Count the lines in the entries below that contain the word "Instruction", matching its capitalization exactly, and reply with only that number.

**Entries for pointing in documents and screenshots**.
..............................

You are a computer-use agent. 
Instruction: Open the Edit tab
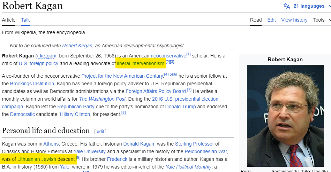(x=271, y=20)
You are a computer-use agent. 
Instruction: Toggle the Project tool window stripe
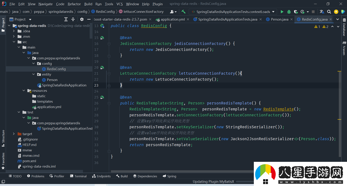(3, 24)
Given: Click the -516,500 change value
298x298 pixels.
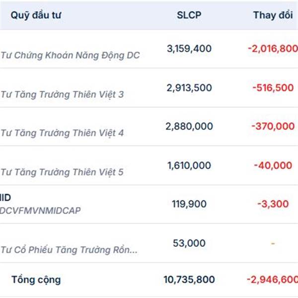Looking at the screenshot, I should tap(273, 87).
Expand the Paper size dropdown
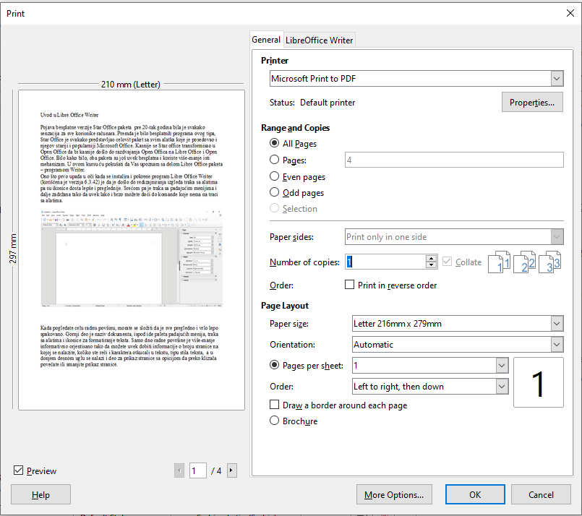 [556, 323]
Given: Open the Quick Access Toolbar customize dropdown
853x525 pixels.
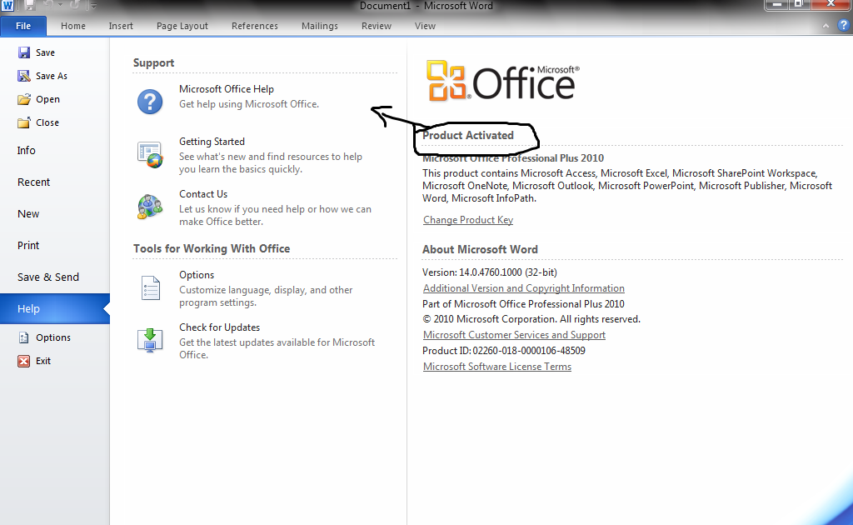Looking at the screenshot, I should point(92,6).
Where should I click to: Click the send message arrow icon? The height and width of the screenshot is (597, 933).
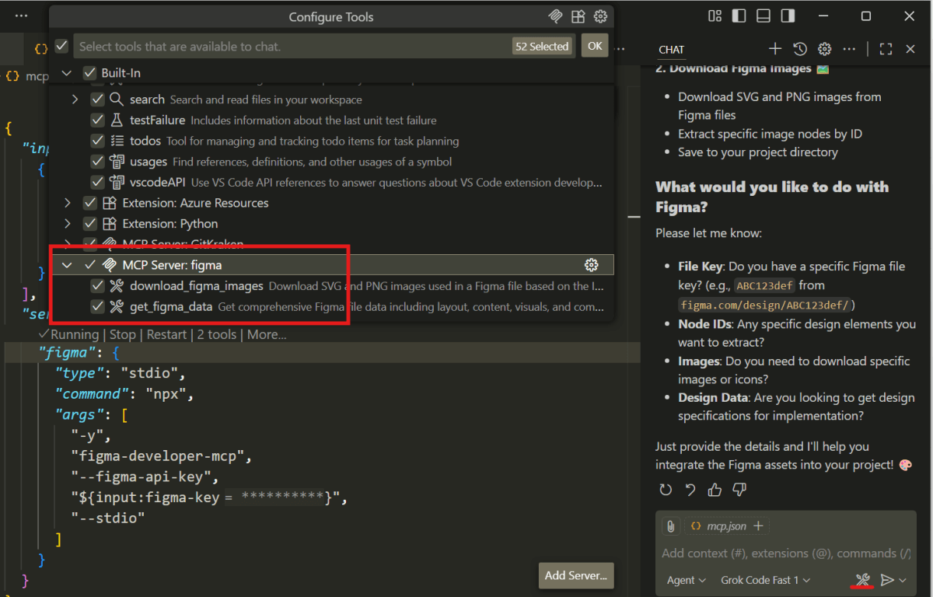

..............................

**Correct output**.
2